## Documento de origem
Uns, com a bíblia nas mãos; outros, com o skate sob os pés; passam por lá aqueles com instrumentos nas costas e todos com muita fé e esperança no peito. Há também aquelas pessoas que já têm lugares reservados nos bares e passam as noites nos concretos da praça central. No Conic, como é popularmente conhecido o Setor de Diversões Sul, todas a tribos têm espaço, e cada uma se diverte da sua maneira.

Pensado por Lúcio Costa, o arquiteto e urbanista responsável pelo projeto de Brasília, para ser um centro de entretenimento e cultura, o local foi inaugurado em 1967 e se desenvolveu de acordo com a vida da cidade. De acordo com a Terracap, a área destinada ao Setor de Diversões Sul possui 18.551,20 m² e foi dividida em 18 lotes que foram adquiridos por diferentes proprietários. Isso explica a pluralidade do local. Hoje, o Conic é formado por estabelecimentos comerciais e de prestação de serviços diversos, além de restaurantes, salões de beleza, óticas, sindicatos, sedes de partidos políticos, templos religiosos e teatros.

Fotos: Luca Valerio

Convite

“Você já faz parte de algum grupo de jovens? Vem com a gente, vai ter encontro da juventude e almoço para a comunidade”, convida uma funcionária da Igreja Universal do Conic, a maior da Igreja Universal de Brasília. “Aqui é o centro, né? A ideia de toda igreja é sempre se estabelecer nesses lugares de fácil acesso para as pessoas. E quem em Brasília não conhece o Conic?”, destaca o pastor Ivo sobrenome, da Igreja Mundial do Poder de Deus. “O objetivo principal é ganhar almas, só isso”, resume o pastor Wagner, responsável pela administração geral da Igreja Universal de Brasília.

“Vamos, é aqui embaixo, a entrada é barata e a bebida é gelada. Vai ter música boa e gente bonita”, conversam dois jovens. “É um espaço que precisa de ocupação cultural para não cair no abandono novamente, a gente precisa dar respaldo para essas iniciativas”, argumentam. “É um espaço sem moradias e a gente acredita estar fazendo um bem à cidade como um todo ao trazer, aqui para o centro, uma opção de cultura, lazer e entretenimento”, defende Kaká Guimarães, parceiro da Fundação Brasileira de Teatro e produtor de eventos culturais. No fim de 2015, a empresa dele fez parceria com a fundação para realizar a revitalização do subsolo do Dulcina e da praça do Conic. O objetivo dele é “transformar de fato o Setor de Diversões Sul em um Setor de Diversões e entretenimento”.

## A fazer
**A.** Segundo o texto sobre o Conic, em que ano o local foi inaugurado?
**B.** Prossiga o texto sobre o Conic a partir do ponto em que ele termina.

## Seção de dados
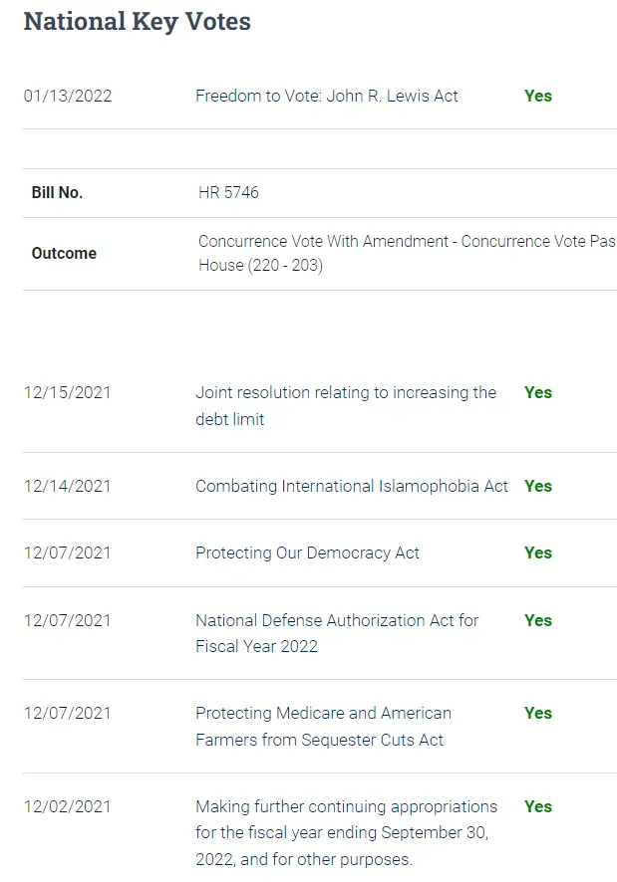
Task: Click the Yes vote for Freedom to Vote Act
Action: 538,96
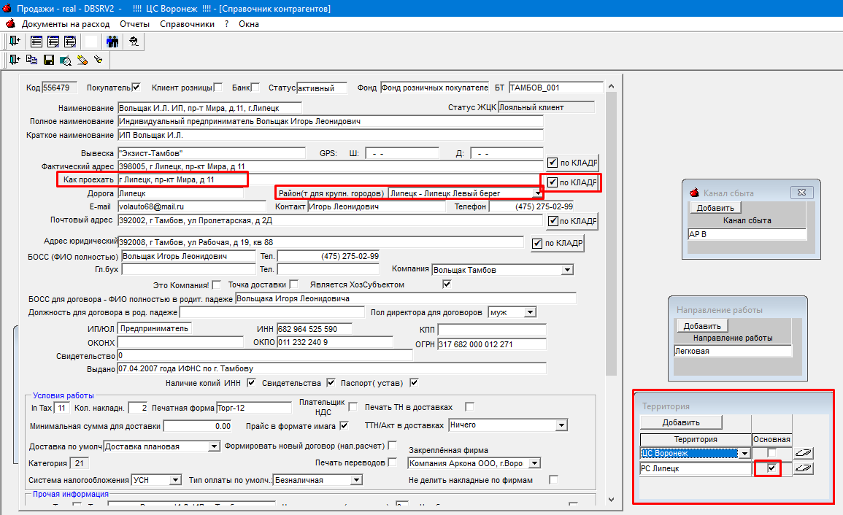Click the save floppy disk icon

48,60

## Respostas
**A.** Em 1967.

**B.**
Subsolo

No subsolo do Conic, uma pequena porta esconde um grande salão, sem janelas. “Entre sem bater”, avisa a placa. “Aqui se abrem as portas para o céu”, diz o responsável pela administração da Igreja Pentecostal Deus é Amor. Em um momento de oração, uma senhora de joelhos, em tom de desespero, agradece e pede perdão ao Senhor, no microfone. A plateia aplaude. O desenho de um arco-íris é o símbolo do local. “Foi uma revelação de Deus para o fundador da Igreja”, explica a administração. Bandeiras dos países do continente africano enfeitam o altar. “Nossa igreja está presente em 136 países”, justifica. “Ao meio-dia, o culto é mais rápido, dura só 1 hora, pro pessoal aproveitar a hora do almoço e vir orar, mas nossas portas estão sempre abertas e todo mundo é bem-vindo. Aqui, por ser um centro comercial, tem muita gente toda hora”, diz.

No subsolo do Conic, uma porta um pouco maior é a entrada para um grande salão, também sem janelas. O Sub Dulcina, um espaço onde também acontecem diversas celebrações.  Aqui, o único milagre esperado é finalmente conseguir dar um beijo no crush. “Deus, me ajuda a conseguir dar um beijo daquela garota, por favor, eu nunca te pedi nada!”, os jovens brincam. “Em nome de Jesus, tira uma foto minha”, suplicava uma jovem enquanto posava sob as luzes piscantes da balada.

O local, que se assemelha a um depósito abandonado, com grades para todos os lados, corredores estreitos, chão irregular e muita poeira, é usado atualmente como o novo ponto de celebração dos jovens da capital federal. As paredes grafitadas vibram junto o som das músicas e o piscar intenso das luzes. A luz vermelha e baixa evidencia o clima sombrio. Sob o teto de tubulações, a atmosfera é pesadamente animada. O cheiro de mofo, característico dos porões, se mistura ao aroma do álcool das bebidas.

Não é preciso passar pelos portões para começar a festa. Ainda na fila para adentrar o Céu & Inferno, como a festa era chamada, as pessoas já bebiam cerveja, fumavam cigarros e conversavam sobre aleatoriedades. Ao cruzar os portões, tudo fica mais quente e mais escuro. Elas pulam conforme a música, que muda a cada minuto, e glorificam com as mãos para o alto, canção por canção, de acordo com o ritmo. O evento, que prometia tocar todo tipo de pop e rock, agita o público, formado por jovens entre 18 e 21 anos. Sem regras. Sem preconceitos. Sem rótulos. O único mandamento é se divertir.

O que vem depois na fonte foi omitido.